The Aberdeenshire-born actor, who played Death Eater 'Yaxley' in the final two Potter films, said he was "a massive supporter of public broadcasting and the license fee" but claimed the corporation had reneged on its obligations of politically neutrality during the fierce between the 'Yes Scotland' and 'Better Together' campaigns in the run-up to September 2014.
"I believe in the BBC, on principle, because most of the education I got when I was a kid I got through watching the BBC," he told Radio Times magazine.
"I, Claudius introduced me to the history of the Roman empire. BBC reruns of David Lean films introduced me to Dickens. Panorama made me want to go to libraries and find out about the world.
"I mean it when I say I owe everything to the BBC.
"So to see the horrendous bias that went on against the 'Yes' campaign before the referendum - to see the BBC used as a political cudgel against a legitimate democratic movement - really broke my heart."

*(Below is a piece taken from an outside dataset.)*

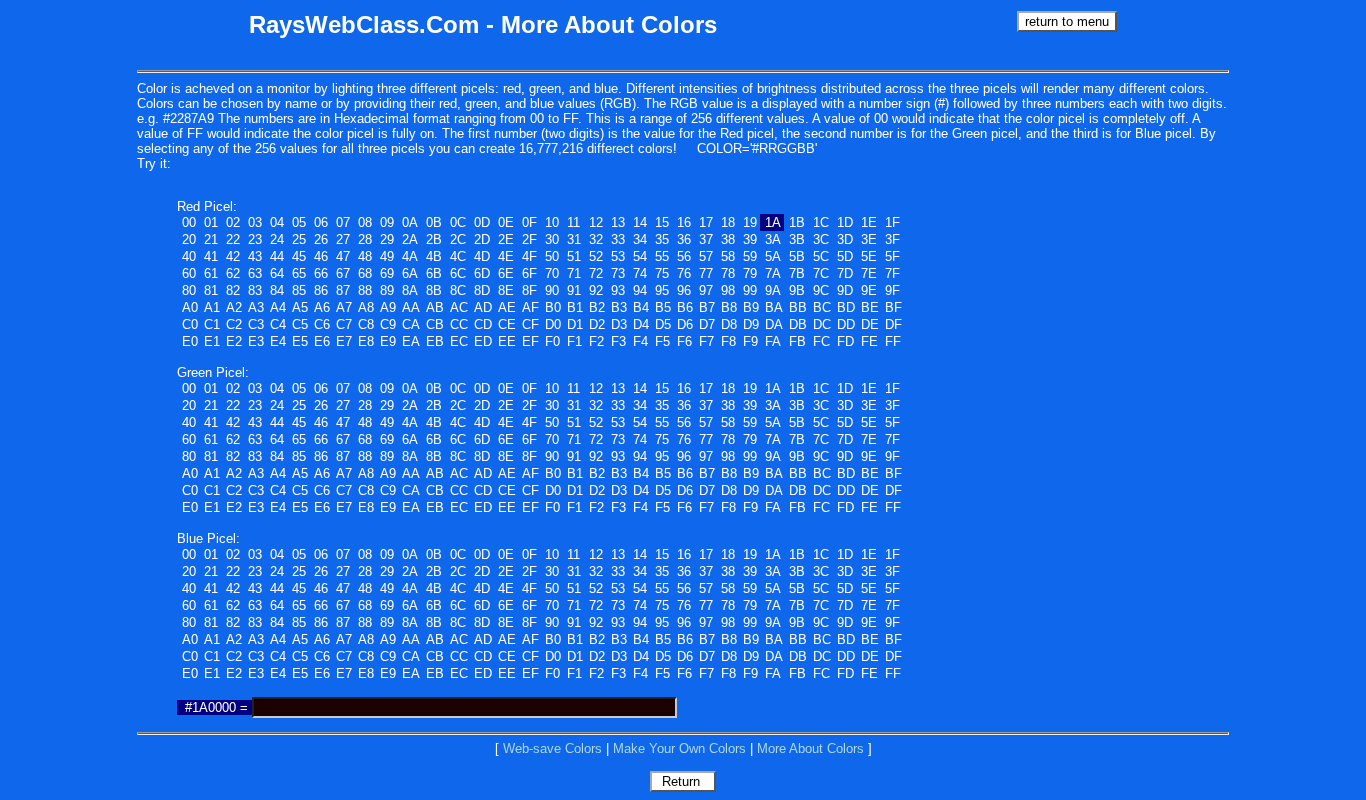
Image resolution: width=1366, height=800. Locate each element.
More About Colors (810, 748)
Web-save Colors (552, 748)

But Mullan's criticism was rebutted strongly by BBC Scotland's head of programmes, Donalda Mackinnon, who refuted the allegations and maintained that the corporation had indiscriminately held politicians from both sides of the debate to account.
"We disagree with his assessment of our news coverage during the referendum and in particular his belief that we were deliberately biased, a view which was publicly rejected by the leader of the Yes campaign, and a former head of news at BBC Scotland, Blair Jenkins," she said.
"We would be very happy to extend an invitation to him to visit our newsroom any time so that he can see for himself a highly skilled and professional operation.
"Holding all political leaders to account - no matter which party they represent - is one of the cornerstones of impartial journalism. It is what our audiences rightly expect and what we will continue to uphold."
Mullan's fiercely pro-independence support clashes with that of JK Rowling, the Harry Potter author and 'Better Together' backer, who donated £1m to help defeat Alex Salmond's campaign.